Nome das doenças: a excepção

Se fosse só isso...

 

      «José Abranches Mendes, juiz e eterno candidato à liderança do Sporting, ocupava uma mesa; noutra mesa, Fernando Correia, o jornalista desportivo que escreveu em livro o alzheimer de sua mulher, com o amigo e empresário de espectáculos Chico Dias; noutra, Fernando Gomes, presidente da Federação Portuguesa de Futebol; e, finalmente, numa outra ainda, o empresário do Pingo Doce, Soares dos Santos» («Convergências gastronómicas», Sol, 17.04.2015, p. 15).

      É assim a nossa sina: quando o nome das doenças (que é a regra) é em minúscula, grafam-no com maiúscula; quando é com maiúscula (que é a excepção), grafam-no com minúscula. Sempre às avessas. Pois, pode ser gralha. E as outras coisas? Jornalista «que escreveu em livro o alzheimer de sua mulher»?! E lá está a infalível «liderança», a que nem nas editoras já conseguem encontrar alternativa.

 

[Texto 5791]

Um anglicismo desnecessário

Está bem, não são ovas

 

  «O que se come do ouriço-do-mar são as gónadas (o sistema reprodutor muitas vezes, incorrectamente, chamado “ovas”) e o seu valor é maior no período pré-reprodutor, entre Janeiro e Abril, quando se encontram mais desenvolvidas.
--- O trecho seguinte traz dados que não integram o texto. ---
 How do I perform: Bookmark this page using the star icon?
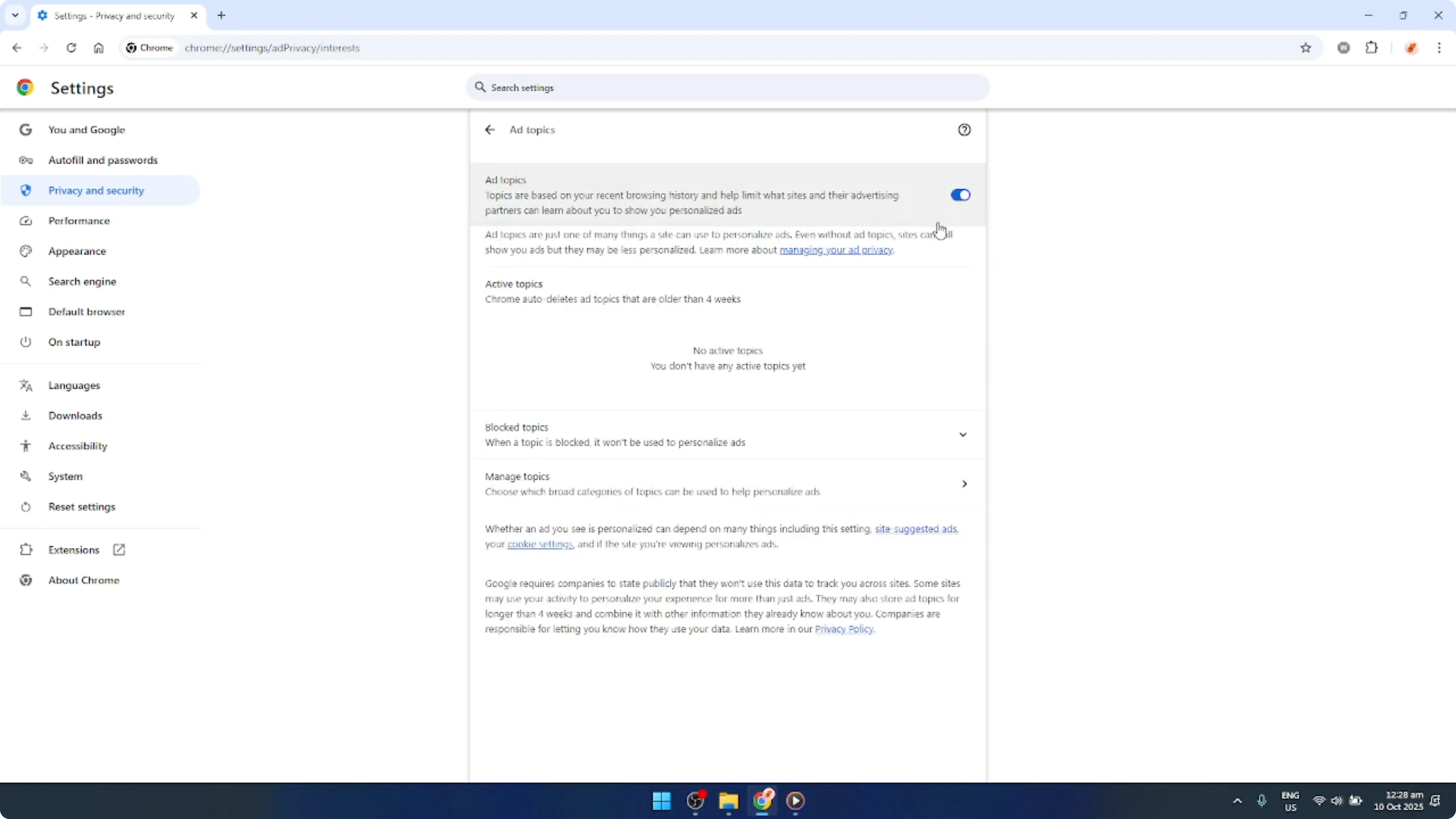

Isto significa, naturalmente, que a apanha está a comprometer os futuros stocks, impedindo a reprodução natural dos ouriços» («Ericeira prepara-se para ser a grande maternidade dos ouriços em Portugal», Alexandra Prado Coelho, Público, 26.04.2015, p. 19).

      Ficamos a saber que, afinal, são as gónadas e não ovas. Para darmos alguma coisa em troca, diremos que stock é um anglicismo desnecessário. Entre outros, a jornalista podia usar o termo «reserva».